In the data below, find every line that has the string "computer", and copy it.
Records to process Start Marker
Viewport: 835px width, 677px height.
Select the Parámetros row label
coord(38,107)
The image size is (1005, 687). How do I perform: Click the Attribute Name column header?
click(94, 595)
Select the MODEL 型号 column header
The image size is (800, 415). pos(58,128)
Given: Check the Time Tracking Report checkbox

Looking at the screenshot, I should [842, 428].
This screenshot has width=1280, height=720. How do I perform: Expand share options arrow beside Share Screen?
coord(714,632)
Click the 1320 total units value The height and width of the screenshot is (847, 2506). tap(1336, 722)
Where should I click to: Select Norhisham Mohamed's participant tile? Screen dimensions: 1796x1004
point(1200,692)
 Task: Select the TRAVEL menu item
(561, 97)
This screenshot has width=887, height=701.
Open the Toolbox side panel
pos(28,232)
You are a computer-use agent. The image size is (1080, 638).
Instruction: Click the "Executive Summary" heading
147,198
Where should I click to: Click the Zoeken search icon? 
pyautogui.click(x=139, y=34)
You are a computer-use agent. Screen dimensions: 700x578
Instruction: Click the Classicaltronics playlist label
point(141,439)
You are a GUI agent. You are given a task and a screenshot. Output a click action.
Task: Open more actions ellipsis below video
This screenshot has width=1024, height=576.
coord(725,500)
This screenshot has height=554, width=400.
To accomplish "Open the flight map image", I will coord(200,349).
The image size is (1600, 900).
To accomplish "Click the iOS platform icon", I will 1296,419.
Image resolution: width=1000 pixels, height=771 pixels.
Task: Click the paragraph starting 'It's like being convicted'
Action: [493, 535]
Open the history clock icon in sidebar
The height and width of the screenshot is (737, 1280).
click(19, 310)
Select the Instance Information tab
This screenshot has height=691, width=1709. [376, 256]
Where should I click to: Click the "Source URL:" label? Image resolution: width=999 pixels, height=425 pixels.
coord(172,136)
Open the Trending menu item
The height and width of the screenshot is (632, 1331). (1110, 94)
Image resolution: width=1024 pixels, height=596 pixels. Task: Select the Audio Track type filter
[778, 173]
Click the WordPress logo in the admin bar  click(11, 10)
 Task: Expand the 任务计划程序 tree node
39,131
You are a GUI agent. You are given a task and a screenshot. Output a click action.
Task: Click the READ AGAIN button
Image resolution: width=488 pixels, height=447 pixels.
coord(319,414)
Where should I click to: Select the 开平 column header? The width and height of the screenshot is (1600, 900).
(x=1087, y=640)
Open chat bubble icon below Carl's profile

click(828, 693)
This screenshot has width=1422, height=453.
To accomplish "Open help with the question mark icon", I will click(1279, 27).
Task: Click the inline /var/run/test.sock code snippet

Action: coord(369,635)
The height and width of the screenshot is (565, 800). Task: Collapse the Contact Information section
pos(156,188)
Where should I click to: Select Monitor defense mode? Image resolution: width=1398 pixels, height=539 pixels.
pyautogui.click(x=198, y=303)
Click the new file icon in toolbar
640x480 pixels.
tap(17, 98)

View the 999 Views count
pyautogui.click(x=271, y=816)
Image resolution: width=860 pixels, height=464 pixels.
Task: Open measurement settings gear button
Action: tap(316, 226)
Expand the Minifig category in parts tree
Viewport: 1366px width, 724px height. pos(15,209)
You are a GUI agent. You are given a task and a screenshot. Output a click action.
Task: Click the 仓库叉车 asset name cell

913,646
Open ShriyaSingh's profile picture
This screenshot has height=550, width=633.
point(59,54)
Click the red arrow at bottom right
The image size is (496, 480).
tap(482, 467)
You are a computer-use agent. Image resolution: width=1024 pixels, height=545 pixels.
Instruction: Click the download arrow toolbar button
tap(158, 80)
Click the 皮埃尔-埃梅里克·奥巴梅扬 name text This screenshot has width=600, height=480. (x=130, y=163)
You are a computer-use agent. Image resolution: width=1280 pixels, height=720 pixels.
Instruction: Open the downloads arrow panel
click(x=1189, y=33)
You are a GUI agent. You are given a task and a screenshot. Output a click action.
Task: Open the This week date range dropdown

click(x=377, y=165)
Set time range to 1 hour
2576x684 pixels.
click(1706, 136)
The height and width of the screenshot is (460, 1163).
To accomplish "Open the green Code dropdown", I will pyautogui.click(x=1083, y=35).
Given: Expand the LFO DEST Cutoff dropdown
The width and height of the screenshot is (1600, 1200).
Records to process End Marker
[Exercise response]
You are a computer-use agent. The image size is (1080, 638).
You are a computer-use agent. Screen dimensions: 700x578
You are a computer-use agent. Image resolution: width=1024 pixels, height=545 pixels.
You are a computer-use agent. Image resolution: width=1280 pixels, height=720 pixels.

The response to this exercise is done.